TASK DETAILS :: Return, exactly and in full, the lines of the records below starting at the one with "You are a computer-use agent. Image" and ending at the one with "This screenshot has height=1008, width=1182.", and no other lines.
▬▬▬▬▬▬▬▬▬▬
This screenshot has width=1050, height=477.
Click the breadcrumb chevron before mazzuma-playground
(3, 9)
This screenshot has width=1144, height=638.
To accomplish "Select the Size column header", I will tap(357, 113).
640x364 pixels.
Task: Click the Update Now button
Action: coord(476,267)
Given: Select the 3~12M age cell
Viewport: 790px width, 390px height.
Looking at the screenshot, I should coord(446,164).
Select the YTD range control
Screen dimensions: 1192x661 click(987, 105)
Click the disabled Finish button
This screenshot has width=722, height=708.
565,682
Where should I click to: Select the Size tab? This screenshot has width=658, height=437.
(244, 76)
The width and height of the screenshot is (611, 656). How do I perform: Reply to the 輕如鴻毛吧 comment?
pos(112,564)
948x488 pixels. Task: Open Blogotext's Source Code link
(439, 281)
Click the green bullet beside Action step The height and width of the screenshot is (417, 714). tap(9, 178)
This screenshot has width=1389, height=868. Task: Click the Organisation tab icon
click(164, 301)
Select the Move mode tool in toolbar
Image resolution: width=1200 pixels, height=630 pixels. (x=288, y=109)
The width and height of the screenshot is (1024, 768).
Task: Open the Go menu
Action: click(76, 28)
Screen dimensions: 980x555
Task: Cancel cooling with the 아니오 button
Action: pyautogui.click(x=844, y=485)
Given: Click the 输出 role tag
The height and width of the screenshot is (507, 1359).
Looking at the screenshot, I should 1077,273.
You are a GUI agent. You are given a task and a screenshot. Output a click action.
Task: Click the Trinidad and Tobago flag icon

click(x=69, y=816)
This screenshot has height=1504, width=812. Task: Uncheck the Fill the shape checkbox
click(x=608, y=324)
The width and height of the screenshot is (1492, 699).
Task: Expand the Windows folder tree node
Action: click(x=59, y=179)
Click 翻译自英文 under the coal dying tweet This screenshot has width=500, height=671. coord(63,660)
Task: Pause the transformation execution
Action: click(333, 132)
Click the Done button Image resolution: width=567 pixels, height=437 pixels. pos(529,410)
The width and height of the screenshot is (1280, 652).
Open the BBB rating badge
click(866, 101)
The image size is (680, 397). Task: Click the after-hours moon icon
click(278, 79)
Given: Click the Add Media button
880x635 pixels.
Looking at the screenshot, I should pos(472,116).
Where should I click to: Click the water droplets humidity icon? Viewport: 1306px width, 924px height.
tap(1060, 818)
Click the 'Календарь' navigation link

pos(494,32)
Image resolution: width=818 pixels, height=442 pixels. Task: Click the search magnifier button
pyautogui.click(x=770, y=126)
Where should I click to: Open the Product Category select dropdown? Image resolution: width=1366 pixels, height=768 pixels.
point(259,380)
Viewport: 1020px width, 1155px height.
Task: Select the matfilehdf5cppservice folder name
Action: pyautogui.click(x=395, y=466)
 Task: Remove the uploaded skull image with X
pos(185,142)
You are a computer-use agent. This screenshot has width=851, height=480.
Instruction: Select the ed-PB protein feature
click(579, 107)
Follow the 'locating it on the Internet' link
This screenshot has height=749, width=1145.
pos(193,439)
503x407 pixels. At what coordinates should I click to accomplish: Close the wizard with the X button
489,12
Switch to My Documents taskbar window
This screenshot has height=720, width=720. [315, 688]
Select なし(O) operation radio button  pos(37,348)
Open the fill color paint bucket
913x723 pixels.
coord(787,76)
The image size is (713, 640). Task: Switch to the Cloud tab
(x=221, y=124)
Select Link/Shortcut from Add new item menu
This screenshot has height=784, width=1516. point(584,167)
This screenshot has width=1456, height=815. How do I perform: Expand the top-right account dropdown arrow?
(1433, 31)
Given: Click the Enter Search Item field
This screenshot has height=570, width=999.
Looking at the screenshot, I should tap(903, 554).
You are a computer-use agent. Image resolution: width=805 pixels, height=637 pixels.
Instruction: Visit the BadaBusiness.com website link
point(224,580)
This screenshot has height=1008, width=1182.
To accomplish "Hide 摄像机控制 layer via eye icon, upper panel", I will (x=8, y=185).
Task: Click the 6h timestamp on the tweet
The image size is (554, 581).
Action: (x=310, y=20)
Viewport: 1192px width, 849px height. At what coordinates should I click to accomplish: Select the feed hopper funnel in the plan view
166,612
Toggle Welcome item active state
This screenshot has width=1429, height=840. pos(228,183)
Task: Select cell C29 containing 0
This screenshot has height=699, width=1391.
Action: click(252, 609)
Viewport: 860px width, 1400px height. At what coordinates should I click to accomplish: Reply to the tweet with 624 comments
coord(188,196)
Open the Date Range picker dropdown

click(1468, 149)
▬▬▬▬▬▬▬▬▬▬
REPLY ::
You are a computer-use agent. Image resolution: width=805 pixels, height=637 pixels.
Instruction: Visit the BadaBusiness.com website link
point(224,580)
This screenshot has height=1008, width=1182.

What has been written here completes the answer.